Strengths of Scalpel

• Handles large images faster via multi-threaded carving
• Can carve embedded or partial files more reliably
• Gives better performance on fragmented datasets

Carving Recap

In real-world forensic investigations, you often don’t get nice directory trees and intact metadata. Files are deleted, renamed, fragmented, hidden - and your filesystem layer tools come up empty.

That’s when carving becomes your data recovery lifeline.

Core Scenario: You’re tasked with finding deleted documents, but all metadata is gone — no inode, no filename, no path.

In such cases, your first move is to extract unallocated space using blkls, like so:

blkls suspect.img > unallocated.raw

Then, carve from that raw space:

foremost -i unallocated.raw -o carve_foremost/
# or
scalpel -c scalpel.conf -o carve_scalpel/ unallocated.raw

Why extract unallocated space first?

• It avoids fragmentation from active files
• Speeds up carving
• Maximizes recovery from deleted file remnants

Foremost vs. Scalpel – TL;DR For Exam Memory

Use Foremost first for fast triage. Use Scalpel for fine-grained, high-fidelity recovery.

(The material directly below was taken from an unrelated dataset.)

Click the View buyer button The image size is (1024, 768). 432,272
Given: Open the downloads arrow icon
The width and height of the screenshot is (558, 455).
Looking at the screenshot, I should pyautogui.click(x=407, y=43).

EXIFTool Cheat Sheet: Metadata Forensics Mastery

ExifTool is a Swiss Army knife for file metadata. It supports thousands of formats (not just images) and reveals timestamps, authorship, camera info, software tags, and hidden data.

Installing EXIFTool

sudo apt install exiftool

When To Use It

• Inspect photo origin and history (camera, lens, software)
• Analyze modification and creation timestamps
• Detect image editing or manipulation
• Extract GPS coordinates and create maps
• View document metadata (PDFs, DOCX, etc.)
• Detect hidden thumbnails, author tags, and version trails

🛠️ Common Commands

Metadata Red Flags in Investigations

Example

exiftool output_documents/docx/00061210.docx 


ExifTool Version Number         : 13.10
File Name                       : 00061210.docx
Directory                       : output_documents/docx
File Size                       : 4.4 kB
File Modification Date/Time     : 2025:06:26 10:11:26-04:00
File Access Date/Time           : 2025:06:26 10:11:26-04:00
File Inode Change Date/Time     : 2025:06:26 10:11:26-04:00
File Permissions                : -rw-rw-r--
File Type                       : DOCX
File Type Extension             : docx
MIME Type                       : application/vnd.openxmlformats-officedocument.wordprocessingml.document
Zip Required Version            : 20
Zip Bit Flag                    : 0
Zip Compression                 : Deflated
Zip Modify Date                 : 2012:08:09 15:09:54
Zip CRC                         : 0xc381d398
Zip Compressed Size             : 290
Zip Uncompressed Size           : 783
Zip File Name                   : [Content_Types].xml
Creator                         : tester
Company                         : NIST
Meta Xmlns                      : http://schemas.apple.com/cocoa/2006/metadata
Meta Generator                  : CocoaOOXMLWriter/1138.47

What an amazing level of detail!

Forensic Imaging: Cloning the Digital Crime Scene

Imagine if a forensic team at a murder scene could replicate the crime scene and store it in a container. They could revisit it, test hypotheses, break stuff, and always go back to the original. Sounds wild?
That’s exactly what forensic imaging allows us to do, but for digital evidence.

What is a Forensic Image?

A forensic image is a sector-by-sector, byte-perfect copy of the original media: a hard drive, a USB stick, a virtual disk, or even RAM.

It includes:

• Active files (e.g., report.docx)
• Deleted files
• File system metadata (MFT, inodes, timestamps)
• Hidden partitions
• Slack space, unallocated space
• Boot sectors and volume headers

Nothing is left behind, not even remnants in unallocated blocks.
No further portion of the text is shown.